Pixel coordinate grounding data
........

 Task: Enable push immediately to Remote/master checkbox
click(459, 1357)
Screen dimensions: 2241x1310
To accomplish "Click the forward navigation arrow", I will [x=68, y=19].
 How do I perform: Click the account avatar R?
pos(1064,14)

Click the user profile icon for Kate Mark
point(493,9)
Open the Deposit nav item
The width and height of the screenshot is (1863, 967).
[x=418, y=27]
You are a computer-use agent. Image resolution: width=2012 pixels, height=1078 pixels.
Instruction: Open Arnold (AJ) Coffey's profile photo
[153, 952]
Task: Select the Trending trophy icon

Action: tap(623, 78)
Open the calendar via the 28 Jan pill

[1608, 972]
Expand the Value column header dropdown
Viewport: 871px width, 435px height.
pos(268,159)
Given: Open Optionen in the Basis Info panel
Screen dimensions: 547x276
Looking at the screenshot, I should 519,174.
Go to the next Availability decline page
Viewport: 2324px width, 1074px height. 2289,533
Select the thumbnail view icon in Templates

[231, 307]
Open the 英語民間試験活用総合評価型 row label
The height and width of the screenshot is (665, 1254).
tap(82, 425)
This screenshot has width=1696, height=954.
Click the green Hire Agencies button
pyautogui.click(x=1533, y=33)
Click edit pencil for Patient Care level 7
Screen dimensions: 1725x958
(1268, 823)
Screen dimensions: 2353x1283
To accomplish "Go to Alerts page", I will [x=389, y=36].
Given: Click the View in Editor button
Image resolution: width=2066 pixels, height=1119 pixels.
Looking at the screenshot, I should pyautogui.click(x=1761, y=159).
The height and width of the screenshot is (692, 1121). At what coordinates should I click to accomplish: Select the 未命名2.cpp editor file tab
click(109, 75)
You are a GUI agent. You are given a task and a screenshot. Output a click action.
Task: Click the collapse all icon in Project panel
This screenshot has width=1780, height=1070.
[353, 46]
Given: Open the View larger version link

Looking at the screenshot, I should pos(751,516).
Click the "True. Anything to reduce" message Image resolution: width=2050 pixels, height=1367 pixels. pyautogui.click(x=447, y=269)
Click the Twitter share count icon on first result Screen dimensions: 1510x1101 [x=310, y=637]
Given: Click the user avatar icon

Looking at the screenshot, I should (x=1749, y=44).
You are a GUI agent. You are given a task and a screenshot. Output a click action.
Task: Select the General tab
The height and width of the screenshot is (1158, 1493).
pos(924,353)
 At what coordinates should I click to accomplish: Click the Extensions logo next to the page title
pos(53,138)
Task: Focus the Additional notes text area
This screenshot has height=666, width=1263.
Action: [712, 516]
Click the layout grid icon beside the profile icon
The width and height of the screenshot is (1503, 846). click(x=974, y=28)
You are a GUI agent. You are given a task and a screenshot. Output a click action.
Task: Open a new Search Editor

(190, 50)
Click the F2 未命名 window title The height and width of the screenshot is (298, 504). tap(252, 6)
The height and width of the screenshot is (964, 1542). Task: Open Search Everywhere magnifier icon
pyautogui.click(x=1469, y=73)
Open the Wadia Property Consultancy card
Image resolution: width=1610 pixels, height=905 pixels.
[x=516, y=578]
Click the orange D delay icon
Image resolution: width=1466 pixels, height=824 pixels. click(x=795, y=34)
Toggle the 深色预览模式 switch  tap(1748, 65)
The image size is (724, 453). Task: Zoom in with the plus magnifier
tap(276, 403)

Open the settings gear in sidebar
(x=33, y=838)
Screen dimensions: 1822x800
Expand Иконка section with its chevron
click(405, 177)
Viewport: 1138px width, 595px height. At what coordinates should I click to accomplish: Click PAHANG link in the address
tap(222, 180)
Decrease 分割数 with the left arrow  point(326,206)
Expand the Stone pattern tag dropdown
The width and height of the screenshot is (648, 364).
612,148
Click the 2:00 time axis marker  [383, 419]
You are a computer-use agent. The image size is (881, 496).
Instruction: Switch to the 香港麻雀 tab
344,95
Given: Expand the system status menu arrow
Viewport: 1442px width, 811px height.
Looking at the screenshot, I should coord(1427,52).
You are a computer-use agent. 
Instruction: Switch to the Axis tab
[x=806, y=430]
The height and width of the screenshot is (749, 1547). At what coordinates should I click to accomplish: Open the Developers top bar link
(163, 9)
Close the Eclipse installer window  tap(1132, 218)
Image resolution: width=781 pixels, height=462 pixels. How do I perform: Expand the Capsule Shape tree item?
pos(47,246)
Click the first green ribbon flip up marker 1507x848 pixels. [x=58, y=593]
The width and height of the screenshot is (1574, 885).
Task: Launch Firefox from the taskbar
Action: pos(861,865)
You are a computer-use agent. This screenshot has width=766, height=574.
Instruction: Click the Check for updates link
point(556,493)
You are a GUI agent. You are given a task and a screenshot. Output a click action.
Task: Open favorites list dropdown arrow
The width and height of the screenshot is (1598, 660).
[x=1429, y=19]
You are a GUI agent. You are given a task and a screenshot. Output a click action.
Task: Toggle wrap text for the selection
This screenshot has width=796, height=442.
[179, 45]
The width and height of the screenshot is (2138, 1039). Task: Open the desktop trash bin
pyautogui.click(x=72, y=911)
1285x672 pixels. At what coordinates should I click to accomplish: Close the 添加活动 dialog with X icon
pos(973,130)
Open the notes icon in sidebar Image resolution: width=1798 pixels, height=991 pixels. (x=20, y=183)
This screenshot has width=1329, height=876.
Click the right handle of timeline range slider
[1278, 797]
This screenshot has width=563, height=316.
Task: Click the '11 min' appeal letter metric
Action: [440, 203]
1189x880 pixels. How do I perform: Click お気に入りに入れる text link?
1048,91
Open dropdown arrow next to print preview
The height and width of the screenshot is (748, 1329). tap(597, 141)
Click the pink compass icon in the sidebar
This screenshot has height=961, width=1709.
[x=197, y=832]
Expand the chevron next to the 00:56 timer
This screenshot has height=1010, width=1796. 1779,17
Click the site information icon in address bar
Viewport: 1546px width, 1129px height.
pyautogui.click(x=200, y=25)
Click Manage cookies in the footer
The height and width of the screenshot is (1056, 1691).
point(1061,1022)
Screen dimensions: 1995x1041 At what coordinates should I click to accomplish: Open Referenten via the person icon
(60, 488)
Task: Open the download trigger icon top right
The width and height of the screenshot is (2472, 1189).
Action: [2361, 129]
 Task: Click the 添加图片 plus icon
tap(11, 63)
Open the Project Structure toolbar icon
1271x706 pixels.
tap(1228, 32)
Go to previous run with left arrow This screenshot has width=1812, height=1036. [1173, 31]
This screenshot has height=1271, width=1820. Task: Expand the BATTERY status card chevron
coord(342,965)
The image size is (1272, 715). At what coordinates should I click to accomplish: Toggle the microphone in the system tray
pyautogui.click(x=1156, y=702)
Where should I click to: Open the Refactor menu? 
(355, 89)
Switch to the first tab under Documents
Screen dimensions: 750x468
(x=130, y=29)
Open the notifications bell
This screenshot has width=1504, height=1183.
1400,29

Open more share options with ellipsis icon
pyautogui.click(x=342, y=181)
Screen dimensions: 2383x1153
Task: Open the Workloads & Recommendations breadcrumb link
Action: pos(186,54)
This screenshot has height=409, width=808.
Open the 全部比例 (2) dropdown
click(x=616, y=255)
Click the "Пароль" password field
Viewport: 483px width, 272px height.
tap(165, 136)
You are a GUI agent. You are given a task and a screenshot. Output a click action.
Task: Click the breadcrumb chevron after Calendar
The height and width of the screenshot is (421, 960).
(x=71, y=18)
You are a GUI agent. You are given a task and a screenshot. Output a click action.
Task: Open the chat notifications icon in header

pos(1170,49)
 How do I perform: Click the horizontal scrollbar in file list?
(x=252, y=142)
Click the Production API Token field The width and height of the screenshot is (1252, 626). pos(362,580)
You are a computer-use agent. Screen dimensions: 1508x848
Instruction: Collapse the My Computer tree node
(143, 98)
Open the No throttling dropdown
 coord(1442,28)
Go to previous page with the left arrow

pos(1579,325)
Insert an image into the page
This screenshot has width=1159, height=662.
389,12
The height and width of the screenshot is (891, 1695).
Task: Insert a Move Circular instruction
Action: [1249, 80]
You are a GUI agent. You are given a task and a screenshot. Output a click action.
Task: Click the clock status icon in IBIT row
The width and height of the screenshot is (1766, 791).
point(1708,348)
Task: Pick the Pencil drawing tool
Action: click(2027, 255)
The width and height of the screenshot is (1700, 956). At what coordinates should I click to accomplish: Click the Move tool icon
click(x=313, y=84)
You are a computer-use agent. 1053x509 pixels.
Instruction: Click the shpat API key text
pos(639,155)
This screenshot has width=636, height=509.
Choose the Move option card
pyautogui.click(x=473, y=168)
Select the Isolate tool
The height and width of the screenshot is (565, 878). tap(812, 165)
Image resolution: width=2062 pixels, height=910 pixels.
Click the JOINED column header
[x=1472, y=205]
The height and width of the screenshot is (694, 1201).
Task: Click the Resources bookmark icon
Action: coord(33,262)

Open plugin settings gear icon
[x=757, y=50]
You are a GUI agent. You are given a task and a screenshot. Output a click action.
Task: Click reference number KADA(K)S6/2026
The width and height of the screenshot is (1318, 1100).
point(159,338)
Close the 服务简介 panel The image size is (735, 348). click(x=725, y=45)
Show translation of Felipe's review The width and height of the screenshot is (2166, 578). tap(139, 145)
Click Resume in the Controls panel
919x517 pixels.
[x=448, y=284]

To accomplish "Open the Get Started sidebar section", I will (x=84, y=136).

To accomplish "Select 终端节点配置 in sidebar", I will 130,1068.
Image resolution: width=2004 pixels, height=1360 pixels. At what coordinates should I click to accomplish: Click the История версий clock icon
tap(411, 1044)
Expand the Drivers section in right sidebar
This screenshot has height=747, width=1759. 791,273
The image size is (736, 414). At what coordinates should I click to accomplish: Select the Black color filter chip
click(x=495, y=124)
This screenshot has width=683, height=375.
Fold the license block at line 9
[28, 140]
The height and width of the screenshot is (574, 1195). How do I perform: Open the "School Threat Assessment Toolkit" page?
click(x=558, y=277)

........

### ASSIGNED TASK
Search the entries for the word "notes", then copy every line in which it is found.

### RESPONSE
Task: Focus the Additional notes text area
Open the notes icon in sidebar Image resolution: width=1798 pixels, height=991 pixels. (x=20, y=183)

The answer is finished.